» **EXERCISE DIRECTIONS**
Which lines in the entries below contain the word "accomplish"? Find each one and copy it in full.

[begin DATA IN THIS EXERCISE]

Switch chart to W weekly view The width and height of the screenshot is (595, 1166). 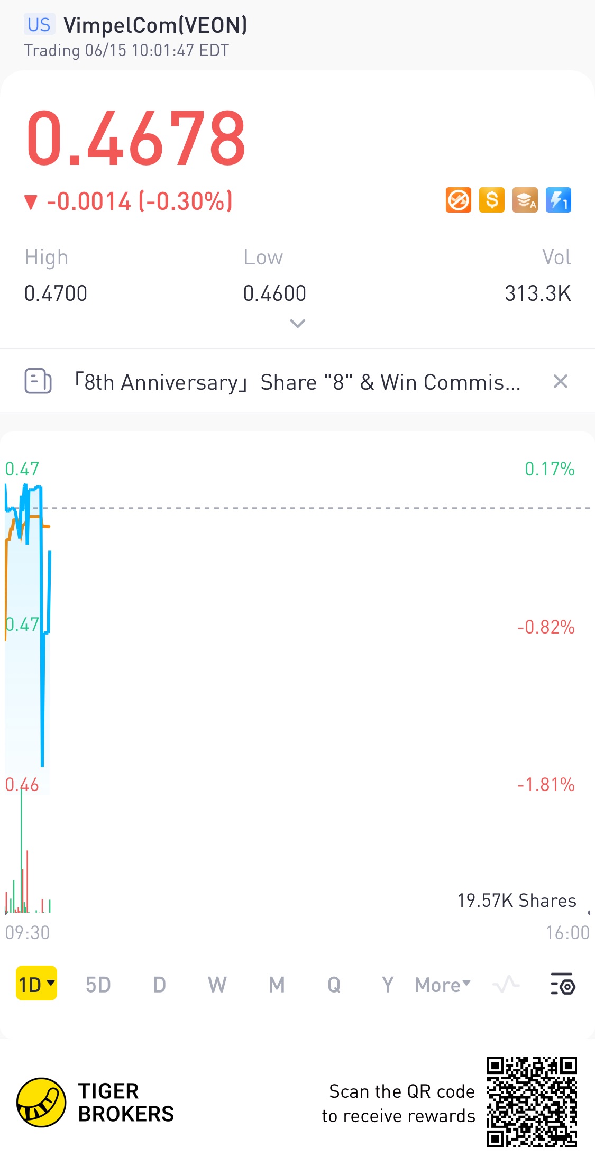pos(217,985)
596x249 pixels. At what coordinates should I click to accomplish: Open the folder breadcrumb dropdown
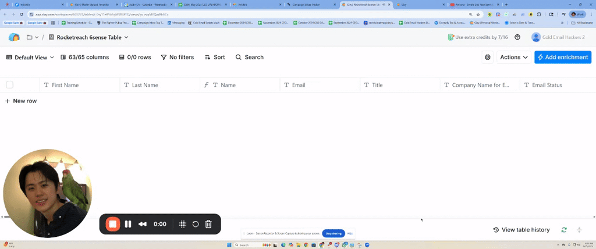tap(33, 37)
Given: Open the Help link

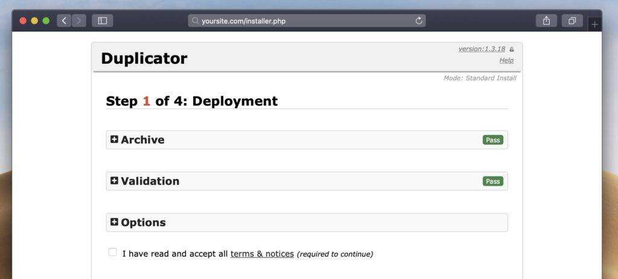Looking at the screenshot, I should coord(506,60).
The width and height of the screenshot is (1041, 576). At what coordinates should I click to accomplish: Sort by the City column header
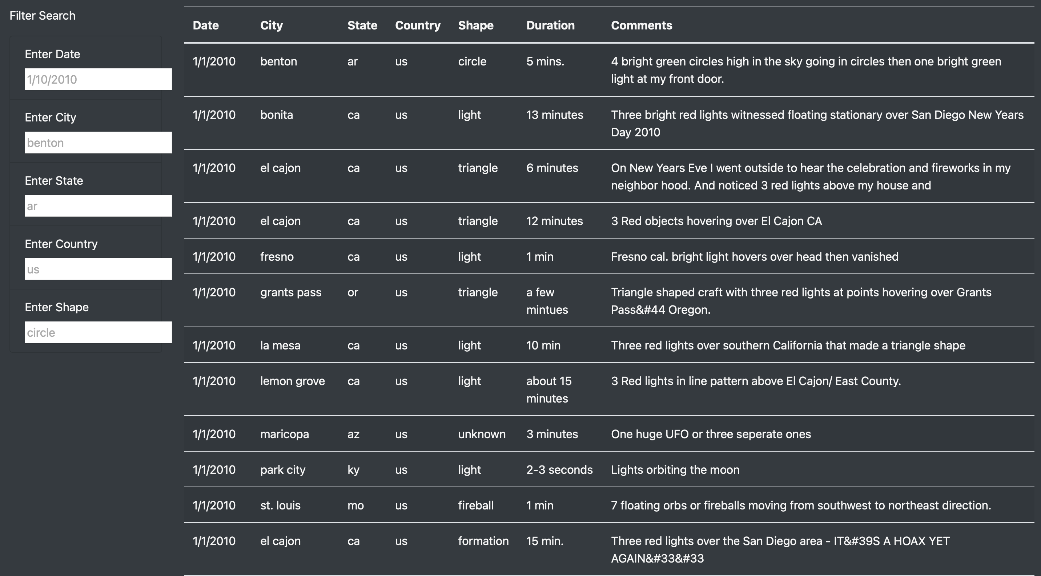coord(271,25)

[end DATA IN THIS EXERCISE]

» **OUTPUT FOR THIS EXERCISE**
596x249 pixels. At what coordinates should I click to accomplish: Open the folder breadcrumb dropdown
The width and height of the screenshot is (1041, 576). At what coordinates should I click to accomplish: Sort by the City column header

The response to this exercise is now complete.